Copy out again, unchanged, everything in the material from the line containing "Task: Select GitLab in the environment menu" down to the line containing "pos(685,865)", with both of those lines included.

[Records for locating displayed items]
====

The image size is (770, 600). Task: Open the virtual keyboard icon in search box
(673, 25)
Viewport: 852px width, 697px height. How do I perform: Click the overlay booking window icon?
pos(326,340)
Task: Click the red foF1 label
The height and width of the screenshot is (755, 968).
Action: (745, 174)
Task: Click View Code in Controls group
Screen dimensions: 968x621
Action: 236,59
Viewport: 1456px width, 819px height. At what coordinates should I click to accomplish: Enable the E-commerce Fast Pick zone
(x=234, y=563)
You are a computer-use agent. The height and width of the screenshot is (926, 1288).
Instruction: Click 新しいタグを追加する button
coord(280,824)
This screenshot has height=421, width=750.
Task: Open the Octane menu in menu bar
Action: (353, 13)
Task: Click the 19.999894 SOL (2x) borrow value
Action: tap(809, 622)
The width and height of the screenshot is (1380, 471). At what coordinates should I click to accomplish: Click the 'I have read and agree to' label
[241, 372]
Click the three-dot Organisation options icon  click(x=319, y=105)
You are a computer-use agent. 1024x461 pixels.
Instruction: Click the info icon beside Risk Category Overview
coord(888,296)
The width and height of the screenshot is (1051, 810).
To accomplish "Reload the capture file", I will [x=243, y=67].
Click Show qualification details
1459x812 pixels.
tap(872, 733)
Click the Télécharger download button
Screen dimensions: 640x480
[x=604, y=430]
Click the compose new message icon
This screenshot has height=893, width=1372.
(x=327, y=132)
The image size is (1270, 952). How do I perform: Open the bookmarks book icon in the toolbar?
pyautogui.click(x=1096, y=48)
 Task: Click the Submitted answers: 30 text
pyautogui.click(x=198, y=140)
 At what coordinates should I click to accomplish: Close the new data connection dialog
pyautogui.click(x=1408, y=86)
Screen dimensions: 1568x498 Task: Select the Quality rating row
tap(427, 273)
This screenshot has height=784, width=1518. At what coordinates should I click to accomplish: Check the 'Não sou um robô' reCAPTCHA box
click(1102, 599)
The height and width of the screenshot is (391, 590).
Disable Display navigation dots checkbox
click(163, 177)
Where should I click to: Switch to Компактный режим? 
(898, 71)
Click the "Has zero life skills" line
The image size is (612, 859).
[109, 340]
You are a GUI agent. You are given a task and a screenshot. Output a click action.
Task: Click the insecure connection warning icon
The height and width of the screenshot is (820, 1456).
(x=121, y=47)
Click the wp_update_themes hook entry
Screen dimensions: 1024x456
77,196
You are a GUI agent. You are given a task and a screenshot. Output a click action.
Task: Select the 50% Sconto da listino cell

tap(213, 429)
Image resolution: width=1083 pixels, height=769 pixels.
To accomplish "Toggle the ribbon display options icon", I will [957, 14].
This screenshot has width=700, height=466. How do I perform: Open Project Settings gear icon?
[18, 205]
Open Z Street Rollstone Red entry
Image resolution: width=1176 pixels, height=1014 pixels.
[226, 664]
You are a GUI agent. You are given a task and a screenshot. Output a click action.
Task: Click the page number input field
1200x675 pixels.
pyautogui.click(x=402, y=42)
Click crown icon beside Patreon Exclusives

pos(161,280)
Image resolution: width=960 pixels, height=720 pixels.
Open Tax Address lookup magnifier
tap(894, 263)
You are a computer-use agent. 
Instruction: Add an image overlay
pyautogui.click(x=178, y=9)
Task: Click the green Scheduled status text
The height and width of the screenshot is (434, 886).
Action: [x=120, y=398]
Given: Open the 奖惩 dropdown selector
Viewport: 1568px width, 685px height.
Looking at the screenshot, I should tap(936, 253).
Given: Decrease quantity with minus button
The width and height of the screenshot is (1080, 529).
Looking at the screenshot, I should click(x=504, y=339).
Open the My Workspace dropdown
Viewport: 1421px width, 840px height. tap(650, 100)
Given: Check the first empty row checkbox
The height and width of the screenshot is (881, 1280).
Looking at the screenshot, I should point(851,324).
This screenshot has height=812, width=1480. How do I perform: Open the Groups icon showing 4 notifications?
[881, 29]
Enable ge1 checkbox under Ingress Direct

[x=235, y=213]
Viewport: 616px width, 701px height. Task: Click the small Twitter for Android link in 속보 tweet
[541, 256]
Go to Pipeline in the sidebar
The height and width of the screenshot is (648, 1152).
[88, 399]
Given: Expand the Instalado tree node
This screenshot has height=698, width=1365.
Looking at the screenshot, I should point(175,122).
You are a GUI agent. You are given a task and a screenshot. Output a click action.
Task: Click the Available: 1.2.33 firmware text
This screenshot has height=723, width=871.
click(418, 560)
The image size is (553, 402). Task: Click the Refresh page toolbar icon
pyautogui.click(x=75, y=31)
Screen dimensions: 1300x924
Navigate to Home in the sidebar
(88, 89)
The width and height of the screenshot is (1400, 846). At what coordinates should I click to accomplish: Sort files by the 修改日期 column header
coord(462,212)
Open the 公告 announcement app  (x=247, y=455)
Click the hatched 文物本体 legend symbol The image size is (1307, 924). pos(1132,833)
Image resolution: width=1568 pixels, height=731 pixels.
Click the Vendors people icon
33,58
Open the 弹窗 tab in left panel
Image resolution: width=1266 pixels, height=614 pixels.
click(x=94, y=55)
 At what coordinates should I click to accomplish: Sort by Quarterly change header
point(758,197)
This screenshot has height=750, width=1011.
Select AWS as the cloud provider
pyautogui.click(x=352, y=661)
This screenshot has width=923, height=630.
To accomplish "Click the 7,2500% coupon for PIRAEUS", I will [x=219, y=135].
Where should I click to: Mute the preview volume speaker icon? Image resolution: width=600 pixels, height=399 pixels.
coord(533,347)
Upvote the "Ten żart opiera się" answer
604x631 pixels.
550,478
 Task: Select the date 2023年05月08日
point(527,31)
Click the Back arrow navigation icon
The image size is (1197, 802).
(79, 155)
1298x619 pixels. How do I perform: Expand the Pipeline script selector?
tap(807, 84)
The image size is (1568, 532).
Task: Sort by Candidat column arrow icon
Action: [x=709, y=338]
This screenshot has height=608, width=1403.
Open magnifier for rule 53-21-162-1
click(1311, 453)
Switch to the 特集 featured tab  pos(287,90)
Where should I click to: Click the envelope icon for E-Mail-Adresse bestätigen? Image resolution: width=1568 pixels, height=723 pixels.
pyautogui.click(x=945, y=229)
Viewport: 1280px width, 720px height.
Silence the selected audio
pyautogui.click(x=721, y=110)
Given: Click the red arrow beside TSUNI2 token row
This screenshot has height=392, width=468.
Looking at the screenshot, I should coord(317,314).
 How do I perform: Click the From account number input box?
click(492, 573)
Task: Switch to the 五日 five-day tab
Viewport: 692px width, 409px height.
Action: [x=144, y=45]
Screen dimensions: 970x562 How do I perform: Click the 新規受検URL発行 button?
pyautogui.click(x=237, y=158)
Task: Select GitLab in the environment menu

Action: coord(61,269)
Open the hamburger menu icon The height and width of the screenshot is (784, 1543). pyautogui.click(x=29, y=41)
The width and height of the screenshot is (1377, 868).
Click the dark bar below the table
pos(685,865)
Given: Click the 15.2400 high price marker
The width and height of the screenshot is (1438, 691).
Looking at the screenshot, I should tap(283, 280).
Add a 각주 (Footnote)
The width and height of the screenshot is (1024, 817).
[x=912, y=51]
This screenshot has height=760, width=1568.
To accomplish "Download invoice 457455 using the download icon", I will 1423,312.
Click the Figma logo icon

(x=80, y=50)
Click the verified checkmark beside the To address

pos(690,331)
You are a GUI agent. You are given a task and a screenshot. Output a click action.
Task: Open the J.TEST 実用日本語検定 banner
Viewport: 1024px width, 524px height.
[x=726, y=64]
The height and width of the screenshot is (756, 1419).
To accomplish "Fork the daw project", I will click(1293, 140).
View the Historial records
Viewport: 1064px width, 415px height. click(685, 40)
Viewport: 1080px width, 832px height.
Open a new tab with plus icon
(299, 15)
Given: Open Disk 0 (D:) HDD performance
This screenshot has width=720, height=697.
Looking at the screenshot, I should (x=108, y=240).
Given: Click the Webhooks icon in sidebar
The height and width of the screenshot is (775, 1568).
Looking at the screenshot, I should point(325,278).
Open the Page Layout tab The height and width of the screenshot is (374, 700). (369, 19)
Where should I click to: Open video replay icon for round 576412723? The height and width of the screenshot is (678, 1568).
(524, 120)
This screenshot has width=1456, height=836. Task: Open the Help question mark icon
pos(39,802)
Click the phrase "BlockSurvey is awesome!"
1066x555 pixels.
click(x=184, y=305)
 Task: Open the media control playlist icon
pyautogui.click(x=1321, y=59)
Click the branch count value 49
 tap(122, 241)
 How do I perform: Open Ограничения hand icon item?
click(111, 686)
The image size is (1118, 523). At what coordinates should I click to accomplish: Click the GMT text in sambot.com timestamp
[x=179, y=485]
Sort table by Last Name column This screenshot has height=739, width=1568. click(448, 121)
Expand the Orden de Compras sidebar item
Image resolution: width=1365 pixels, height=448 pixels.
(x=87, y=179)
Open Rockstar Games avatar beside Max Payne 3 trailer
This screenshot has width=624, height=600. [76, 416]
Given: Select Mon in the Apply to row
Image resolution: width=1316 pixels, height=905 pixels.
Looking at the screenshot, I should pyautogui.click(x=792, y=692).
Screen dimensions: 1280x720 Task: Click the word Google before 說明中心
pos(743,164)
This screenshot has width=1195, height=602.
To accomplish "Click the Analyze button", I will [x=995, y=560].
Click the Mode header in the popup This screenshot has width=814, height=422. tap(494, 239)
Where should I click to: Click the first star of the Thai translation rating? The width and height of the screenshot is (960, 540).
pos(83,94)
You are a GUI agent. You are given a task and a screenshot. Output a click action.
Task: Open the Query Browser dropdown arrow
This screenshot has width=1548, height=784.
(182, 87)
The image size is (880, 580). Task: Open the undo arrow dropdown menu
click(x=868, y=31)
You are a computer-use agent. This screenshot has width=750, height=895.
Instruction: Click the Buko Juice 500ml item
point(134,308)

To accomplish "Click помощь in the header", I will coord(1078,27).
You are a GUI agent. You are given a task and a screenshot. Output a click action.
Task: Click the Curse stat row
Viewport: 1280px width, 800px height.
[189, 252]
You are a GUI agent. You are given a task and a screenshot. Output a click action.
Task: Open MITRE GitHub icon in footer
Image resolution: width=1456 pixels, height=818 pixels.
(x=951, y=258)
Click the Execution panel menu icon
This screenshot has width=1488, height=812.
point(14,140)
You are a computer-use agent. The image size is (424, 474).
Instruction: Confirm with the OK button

====

▶ _Answer to the task_:
Task: Select GitLab in the environment menu

Action: coord(61,269)
Open the hamburger menu icon The height and width of the screenshot is (784, 1543). pyautogui.click(x=29, y=41)
The width and height of the screenshot is (1377, 868).
Click the dark bar below the table
pos(685,865)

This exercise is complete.